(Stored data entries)
......

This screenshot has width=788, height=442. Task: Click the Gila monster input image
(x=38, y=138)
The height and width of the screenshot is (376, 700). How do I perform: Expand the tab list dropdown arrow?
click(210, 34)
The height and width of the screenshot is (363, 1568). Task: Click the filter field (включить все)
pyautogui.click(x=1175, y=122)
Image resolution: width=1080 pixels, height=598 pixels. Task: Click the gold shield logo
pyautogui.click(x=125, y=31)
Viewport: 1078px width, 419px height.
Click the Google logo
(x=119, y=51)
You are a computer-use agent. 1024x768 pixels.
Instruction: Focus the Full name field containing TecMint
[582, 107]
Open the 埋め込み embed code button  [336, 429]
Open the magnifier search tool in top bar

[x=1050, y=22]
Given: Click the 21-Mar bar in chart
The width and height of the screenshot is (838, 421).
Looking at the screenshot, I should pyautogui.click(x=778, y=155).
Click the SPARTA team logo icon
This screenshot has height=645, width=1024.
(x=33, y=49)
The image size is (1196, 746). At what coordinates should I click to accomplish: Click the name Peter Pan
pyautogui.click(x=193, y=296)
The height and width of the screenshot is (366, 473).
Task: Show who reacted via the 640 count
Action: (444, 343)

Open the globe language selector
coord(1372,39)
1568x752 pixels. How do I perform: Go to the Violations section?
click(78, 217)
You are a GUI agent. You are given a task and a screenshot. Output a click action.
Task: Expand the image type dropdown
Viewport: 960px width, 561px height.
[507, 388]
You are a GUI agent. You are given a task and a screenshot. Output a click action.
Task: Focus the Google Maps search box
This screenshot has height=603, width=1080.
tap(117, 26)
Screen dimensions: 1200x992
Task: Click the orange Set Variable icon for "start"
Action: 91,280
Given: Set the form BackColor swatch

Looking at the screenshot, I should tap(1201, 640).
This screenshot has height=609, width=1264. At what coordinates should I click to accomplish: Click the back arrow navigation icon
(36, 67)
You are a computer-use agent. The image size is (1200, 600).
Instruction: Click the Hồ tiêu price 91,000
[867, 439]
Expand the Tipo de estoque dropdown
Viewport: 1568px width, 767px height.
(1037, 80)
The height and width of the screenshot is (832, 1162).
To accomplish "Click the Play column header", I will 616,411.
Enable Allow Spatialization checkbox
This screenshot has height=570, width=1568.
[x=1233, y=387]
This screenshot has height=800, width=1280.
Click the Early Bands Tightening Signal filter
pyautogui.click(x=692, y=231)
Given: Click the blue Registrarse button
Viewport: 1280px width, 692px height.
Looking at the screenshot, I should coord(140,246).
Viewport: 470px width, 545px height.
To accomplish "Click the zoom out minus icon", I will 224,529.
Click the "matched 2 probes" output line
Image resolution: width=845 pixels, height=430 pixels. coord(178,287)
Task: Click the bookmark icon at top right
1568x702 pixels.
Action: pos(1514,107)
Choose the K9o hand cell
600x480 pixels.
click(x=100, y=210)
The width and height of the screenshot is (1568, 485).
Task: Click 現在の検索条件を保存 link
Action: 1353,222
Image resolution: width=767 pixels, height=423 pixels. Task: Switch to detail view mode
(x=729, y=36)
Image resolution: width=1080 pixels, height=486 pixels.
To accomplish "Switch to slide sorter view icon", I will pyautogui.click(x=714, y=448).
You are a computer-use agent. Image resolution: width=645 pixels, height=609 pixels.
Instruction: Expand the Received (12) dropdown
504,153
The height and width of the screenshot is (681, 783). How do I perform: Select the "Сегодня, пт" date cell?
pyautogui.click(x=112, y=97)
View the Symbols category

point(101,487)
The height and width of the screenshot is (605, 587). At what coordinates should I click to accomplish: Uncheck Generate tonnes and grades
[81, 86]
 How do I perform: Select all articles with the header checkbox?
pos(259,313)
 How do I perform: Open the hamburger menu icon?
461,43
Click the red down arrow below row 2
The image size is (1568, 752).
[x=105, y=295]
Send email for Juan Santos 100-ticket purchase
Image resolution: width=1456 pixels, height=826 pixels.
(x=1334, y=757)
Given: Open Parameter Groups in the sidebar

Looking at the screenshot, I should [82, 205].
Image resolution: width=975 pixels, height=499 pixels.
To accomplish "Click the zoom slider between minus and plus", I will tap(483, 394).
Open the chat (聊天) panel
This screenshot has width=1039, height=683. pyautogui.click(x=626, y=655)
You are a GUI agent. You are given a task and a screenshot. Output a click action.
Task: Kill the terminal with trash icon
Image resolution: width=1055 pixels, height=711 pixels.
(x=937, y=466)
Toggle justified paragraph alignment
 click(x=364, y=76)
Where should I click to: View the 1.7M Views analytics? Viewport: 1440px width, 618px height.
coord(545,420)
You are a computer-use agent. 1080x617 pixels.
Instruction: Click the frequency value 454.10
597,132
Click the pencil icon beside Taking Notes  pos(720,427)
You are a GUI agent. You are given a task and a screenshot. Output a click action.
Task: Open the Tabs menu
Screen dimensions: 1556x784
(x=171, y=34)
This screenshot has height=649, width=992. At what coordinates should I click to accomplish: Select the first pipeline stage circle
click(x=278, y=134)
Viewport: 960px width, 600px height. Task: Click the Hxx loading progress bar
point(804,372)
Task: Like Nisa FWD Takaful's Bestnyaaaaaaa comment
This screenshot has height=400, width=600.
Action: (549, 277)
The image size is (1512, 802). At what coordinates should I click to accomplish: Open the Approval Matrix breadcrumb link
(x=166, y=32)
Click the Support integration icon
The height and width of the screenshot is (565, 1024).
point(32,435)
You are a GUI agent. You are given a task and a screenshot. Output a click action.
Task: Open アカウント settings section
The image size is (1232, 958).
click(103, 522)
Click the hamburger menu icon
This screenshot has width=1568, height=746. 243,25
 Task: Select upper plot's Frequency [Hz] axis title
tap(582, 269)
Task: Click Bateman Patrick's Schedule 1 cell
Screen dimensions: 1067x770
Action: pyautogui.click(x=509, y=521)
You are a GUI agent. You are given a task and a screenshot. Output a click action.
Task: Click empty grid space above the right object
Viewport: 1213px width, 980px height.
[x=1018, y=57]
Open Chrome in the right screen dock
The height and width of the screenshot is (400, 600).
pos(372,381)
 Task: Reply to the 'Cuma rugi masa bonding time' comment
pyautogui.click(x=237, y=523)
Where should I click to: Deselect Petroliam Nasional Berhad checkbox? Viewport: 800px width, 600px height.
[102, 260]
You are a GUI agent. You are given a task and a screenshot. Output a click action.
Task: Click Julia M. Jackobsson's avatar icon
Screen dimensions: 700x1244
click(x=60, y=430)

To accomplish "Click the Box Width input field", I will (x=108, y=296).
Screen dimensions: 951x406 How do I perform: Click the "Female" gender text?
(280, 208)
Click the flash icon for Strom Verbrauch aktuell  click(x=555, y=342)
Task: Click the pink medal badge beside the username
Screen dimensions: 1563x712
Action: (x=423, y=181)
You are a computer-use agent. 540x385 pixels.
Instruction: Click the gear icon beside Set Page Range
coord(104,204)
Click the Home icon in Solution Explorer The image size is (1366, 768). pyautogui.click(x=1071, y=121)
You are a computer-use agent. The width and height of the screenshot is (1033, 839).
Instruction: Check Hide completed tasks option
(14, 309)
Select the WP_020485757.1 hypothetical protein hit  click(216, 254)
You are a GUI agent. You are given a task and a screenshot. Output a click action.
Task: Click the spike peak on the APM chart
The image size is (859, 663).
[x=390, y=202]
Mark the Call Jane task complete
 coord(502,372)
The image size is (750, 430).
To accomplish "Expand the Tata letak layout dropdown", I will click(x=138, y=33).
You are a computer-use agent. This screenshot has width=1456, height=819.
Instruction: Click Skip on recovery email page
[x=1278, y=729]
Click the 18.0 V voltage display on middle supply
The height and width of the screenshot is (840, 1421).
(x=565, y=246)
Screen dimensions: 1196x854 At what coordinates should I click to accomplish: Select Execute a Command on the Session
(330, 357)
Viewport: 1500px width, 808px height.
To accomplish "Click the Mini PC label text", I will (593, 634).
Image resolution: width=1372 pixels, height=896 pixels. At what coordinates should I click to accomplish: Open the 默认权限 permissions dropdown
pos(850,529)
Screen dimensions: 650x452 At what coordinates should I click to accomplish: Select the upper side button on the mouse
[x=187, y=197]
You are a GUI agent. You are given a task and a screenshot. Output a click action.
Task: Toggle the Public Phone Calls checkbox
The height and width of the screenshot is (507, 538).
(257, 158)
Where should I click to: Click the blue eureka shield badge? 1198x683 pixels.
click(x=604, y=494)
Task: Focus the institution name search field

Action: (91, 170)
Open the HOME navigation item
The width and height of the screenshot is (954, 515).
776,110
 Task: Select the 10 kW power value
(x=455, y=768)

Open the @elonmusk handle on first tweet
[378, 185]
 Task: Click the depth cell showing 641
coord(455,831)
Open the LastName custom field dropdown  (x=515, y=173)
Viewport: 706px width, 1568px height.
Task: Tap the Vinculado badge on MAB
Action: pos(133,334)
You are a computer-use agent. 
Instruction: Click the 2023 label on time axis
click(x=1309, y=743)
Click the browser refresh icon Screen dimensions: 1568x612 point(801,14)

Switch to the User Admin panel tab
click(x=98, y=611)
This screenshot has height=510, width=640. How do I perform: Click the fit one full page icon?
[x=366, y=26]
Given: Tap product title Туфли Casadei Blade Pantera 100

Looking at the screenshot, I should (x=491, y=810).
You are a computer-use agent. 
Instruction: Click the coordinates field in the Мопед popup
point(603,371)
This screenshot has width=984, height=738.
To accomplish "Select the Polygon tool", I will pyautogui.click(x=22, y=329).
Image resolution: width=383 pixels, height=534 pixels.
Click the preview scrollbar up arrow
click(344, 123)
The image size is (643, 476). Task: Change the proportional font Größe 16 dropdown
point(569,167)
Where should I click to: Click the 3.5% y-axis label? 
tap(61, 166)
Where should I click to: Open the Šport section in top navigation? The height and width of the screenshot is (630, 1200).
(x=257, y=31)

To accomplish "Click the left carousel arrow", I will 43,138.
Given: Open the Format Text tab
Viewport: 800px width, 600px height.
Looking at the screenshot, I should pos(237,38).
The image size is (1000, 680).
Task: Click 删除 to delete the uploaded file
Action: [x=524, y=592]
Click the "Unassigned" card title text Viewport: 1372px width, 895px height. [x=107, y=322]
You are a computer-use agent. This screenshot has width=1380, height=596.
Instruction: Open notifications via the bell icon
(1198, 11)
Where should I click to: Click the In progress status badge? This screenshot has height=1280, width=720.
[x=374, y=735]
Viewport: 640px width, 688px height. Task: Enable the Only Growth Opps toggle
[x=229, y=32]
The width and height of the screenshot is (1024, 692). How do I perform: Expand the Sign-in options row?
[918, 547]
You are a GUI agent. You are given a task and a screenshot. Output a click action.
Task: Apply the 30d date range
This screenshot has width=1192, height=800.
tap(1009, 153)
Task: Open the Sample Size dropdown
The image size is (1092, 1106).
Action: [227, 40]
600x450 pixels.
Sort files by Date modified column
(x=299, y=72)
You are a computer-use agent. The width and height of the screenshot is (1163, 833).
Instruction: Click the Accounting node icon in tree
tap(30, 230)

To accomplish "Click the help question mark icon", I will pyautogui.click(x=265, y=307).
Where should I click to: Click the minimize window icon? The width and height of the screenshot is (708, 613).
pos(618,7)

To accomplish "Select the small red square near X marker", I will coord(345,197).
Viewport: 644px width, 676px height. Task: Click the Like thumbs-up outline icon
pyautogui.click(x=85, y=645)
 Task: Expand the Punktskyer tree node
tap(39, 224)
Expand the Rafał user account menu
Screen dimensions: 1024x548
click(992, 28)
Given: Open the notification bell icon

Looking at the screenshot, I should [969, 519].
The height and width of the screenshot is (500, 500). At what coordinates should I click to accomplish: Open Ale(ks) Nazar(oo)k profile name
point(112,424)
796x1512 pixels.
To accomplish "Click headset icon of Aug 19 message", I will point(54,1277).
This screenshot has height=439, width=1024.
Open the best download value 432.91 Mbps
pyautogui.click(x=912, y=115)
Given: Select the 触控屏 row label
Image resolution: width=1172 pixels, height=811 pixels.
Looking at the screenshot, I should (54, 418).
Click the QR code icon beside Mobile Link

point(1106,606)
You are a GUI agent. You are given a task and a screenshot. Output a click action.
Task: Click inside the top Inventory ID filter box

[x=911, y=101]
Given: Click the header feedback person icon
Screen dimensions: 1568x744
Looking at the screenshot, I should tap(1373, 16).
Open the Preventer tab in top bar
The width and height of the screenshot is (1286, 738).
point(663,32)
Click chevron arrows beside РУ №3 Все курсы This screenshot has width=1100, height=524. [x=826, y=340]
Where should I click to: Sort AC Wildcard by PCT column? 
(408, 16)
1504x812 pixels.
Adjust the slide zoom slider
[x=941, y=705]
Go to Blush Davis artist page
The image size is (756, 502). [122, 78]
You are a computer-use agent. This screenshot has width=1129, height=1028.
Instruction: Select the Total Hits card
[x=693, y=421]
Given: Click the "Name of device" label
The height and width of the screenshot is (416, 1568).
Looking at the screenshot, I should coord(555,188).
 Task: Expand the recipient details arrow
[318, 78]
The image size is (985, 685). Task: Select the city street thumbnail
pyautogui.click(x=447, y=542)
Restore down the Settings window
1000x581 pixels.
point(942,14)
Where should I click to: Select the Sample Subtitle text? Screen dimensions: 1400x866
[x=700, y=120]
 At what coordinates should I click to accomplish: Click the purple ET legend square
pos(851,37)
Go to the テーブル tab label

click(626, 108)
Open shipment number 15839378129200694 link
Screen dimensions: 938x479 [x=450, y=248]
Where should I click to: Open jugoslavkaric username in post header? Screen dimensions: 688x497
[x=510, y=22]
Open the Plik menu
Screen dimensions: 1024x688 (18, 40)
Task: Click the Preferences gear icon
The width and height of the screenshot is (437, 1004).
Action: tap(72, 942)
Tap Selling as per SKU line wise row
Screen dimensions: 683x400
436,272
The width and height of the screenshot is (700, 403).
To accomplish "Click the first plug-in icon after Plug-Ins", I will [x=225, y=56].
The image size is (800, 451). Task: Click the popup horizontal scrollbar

......

Assigned task ::
Pull out all lines containing the word "computer" from the entries above.

Solution to this exercise ::
You are a computer-use agent. 1024x768 pixels.
You are a computer-use agent. The image size is (1200, 600).
You are a computer-use agent. Image resolution: width=645 pixels, height=609 pixels.
You are a computer-use agent. 1080x617 pixels.
You are a computer-use agent. 540x385 pixels.
You are a computer-use agent. The width and height of the screenshot is (1033, 839).
You are a computer-use agent. This screenshot has width=1456, height=819.
You are a computer-use agent. 
You are a computer-use agent. 
You are a computer-use agent. This screenshot has width=1380, height=596.
You are a computer-use agent. The width and height of the screenshot is (1163, 833).
You are a computer-use agent. This screenshot has width=1129, height=1028.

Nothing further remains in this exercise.